─── INFORMATION SUPPLIED ───

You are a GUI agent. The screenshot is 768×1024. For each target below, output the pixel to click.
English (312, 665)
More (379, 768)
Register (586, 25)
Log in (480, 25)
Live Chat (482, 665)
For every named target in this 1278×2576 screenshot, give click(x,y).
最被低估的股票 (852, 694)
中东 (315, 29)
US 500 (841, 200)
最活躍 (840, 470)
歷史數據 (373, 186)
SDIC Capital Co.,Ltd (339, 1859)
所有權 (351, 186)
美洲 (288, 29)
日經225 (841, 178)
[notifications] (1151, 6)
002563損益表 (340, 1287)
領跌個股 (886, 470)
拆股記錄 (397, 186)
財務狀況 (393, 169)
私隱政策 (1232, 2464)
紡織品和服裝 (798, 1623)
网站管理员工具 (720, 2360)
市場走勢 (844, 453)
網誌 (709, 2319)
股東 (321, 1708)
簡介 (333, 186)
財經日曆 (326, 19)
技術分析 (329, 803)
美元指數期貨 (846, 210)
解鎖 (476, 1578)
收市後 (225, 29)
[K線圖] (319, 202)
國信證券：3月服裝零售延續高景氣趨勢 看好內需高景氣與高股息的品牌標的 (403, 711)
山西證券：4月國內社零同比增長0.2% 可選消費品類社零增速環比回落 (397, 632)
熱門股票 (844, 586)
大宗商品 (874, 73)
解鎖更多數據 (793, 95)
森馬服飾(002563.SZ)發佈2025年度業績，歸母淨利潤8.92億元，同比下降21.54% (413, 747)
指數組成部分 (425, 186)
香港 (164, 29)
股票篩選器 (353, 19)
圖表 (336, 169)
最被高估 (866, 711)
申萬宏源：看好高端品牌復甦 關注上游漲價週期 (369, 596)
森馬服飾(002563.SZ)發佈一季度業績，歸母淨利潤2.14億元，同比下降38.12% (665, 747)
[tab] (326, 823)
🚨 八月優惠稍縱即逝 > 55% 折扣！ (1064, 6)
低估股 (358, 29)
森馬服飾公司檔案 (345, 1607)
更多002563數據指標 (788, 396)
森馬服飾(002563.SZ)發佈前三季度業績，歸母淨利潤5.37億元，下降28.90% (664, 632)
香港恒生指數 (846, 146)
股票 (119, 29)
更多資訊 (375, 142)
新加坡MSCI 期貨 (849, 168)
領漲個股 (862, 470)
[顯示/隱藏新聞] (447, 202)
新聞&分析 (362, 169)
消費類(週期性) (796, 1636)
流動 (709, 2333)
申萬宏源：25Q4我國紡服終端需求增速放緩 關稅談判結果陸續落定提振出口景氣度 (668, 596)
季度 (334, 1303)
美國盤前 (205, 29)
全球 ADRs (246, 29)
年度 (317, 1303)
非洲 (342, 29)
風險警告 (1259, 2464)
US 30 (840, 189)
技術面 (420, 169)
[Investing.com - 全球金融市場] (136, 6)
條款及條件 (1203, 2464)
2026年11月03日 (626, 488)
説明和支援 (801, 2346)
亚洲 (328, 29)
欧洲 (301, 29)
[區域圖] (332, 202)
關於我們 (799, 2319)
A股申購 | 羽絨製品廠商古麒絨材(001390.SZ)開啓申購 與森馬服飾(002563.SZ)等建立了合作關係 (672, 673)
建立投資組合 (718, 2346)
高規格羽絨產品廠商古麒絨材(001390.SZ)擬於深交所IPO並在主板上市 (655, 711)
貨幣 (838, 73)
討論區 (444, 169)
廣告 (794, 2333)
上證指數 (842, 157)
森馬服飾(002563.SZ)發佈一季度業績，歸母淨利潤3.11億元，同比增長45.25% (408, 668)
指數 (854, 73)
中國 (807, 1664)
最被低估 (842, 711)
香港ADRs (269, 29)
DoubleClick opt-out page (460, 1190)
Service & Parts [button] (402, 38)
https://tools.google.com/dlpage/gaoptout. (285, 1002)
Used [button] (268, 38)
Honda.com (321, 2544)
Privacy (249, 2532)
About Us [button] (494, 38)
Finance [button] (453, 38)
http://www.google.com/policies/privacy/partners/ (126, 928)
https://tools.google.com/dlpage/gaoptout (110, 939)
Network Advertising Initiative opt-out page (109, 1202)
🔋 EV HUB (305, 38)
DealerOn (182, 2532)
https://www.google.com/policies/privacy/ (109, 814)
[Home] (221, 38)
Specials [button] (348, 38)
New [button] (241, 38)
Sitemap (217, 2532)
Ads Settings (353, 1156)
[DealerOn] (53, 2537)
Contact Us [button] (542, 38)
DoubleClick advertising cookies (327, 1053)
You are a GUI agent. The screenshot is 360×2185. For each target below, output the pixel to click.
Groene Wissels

───

→ TO DO
A verbatim copy of all the records is required. Write it out in full.

→ RESULT FOR THIS EXERCISE
You are a GUI agent. The screenshot is 768×1024. For each target below, output the pixel to click.
English (312, 665)
More (379, 768)
Register (586, 25)
Log in (480, 25)
Live Chat (482, 665)
For every named target in this 1278×2576 screenshot, give click(x,y).
最被低估的股票 (852, 694)
中东 (315, 29)
US 500 (841, 200)
最活躍 (840, 470)
歷史數據 (373, 186)
SDIC Capital Co.,Ltd (339, 1859)
所有權 (351, 186)
美洲 (288, 29)
日經225 (841, 178)
[notifications] (1151, 6)
002563損益表 (340, 1287)
領跌個股 (886, 470)
拆股記錄 (397, 186)
財務狀況 (393, 169)
私隱政策 (1232, 2464)
紡織品和服裝 (798, 1623)
网站管理员工具 (720, 2360)
市場走勢 (844, 453)
網誌 (709, 2319)
股東 (321, 1708)
簡介 (333, 186)
財經日曆 (326, 19)
技術分析 (329, 803)
美元指數期貨 (846, 210)
解鎖 (476, 1578)
收市後 (225, 29)
[K線圖] (319, 202)
國信證券：3月服裝零售延續高景氣趨勢 看好內需高景氣與高股息的品牌標的 (403, 711)
山西證券：4月國內社零同比增長0.2% 可選消費品類社零增速環比回落 (397, 632)
熱門股票 (844, 586)
大宗商品 (874, 73)
解鎖更多數據 (793, 95)
森馬服飾(002563.SZ)發佈2025年度業績，歸母淨利潤8.92億元，同比下降21.54% (413, 747)
指數組成部分 (425, 186)
香港 (164, 29)
股票篩選器 (353, 19)
圖表 (336, 169)
最被高估 (866, 711)
申萬宏源：看好高端品牌復甦 關注上游漲價週期 (369, 596)
森馬服飾(002563.SZ)發佈一季度業績，歸母淨利潤2.14億元，同比下降38.12% (665, 747)
[tab] (326, 823)
🚨 八月優惠稍縱即逝 > 55% 折扣！ (1064, 6)
低估股 (358, 29)
森馬服飾公司檔案 (345, 1607)
更多002563數據指標 (788, 396)
森馬服飾(002563.SZ)發佈前三季度業績，歸母淨利潤5.37億元，下降28.90% (664, 632)
香港恒生指數 (846, 146)
股票 (119, 29)
更多資訊 (375, 142)
新加坡MSCI 期貨 (849, 168)
領漲個股 (862, 470)
[顯示/隱藏新聞] (447, 202)
新聞&分析 (362, 169)
消費類(週期性) (796, 1636)
流動 (709, 2333)
申萬宏源：25Q4我國紡服終端需求增速放緩 關稅談判結果陸續落定提振出口景氣度 (668, 596)
季度 (334, 1303)
美國盤前 (205, 29)
全球 ADRs (246, 29)
年度 (317, 1303)
非洲 (342, 29)
風險警告 (1259, 2464)
US 30 (840, 189)
技術面 (420, 169)
[Investing.com - 全球金融市場] (136, 6)
條款及條件 (1203, 2464)
2026年11月03日 (626, 488)
説明和支援 (801, 2346)
亚洲 (328, 29)
欧洲 (301, 29)
[區域圖] (332, 202)
關於我們 (799, 2319)
A股申購 | 羽絨製品廠商古麒絨材(001390.SZ)開啓申購 與森馬服飾(002563.SZ)等建立了合作關係 (672, 673)
建立投資組合 (718, 2346)
高規格羽絨產品廠商古麒絨材(001390.SZ)擬於深交所IPO並在主板上市 (655, 711)
貨幣 (838, 73)
討論區 (444, 169)
廣告 (794, 2333)
上證指數 (842, 157)
森馬服飾(002563.SZ)發佈一季度業績，歸母淨利潤3.11億元，同比增長45.25% (408, 668)
指數 (854, 73)
中國 (807, 1664)
最被低估 (842, 711)
香港ADRs (269, 29)
DoubleClick opt-out page (460, 1190)
Service & Parts [button] (402, 38)
https://tools.google.com/dlpage/gaoptout. (285, 1002)
Used [button] (268, 38)
Honda.com (321, 2544)
Privacy (249, 2532)
About Us [button] (494, 38)
Finance [button] (453, 38)
http://www.google.com/policies/privacy/partners/ (126, 928)
https://tools.google.com/dlpage/gaoptout (110, 939)
Network Advertising Initiative opt-out page (109, 1202)
🔋 EV HUB (305, 38)
DealerOn (182, 2532)
https://www.google.com/policies/privacy/ (109, 814)
[Home] (221, 38)
Specials [button] (348, 38)
New [button] (241, 38)
Sitemap (217, 2532)
Ads Settings (353, 1156)
[DealerOn] (53, 2537)
Contact Us [button] (542, 38)
DoubleClick advertising cookies (327, 1053)
You are a GUI agent. The screenshot is 360×2185. For each target below, output the pixel to click.
Groene Wissels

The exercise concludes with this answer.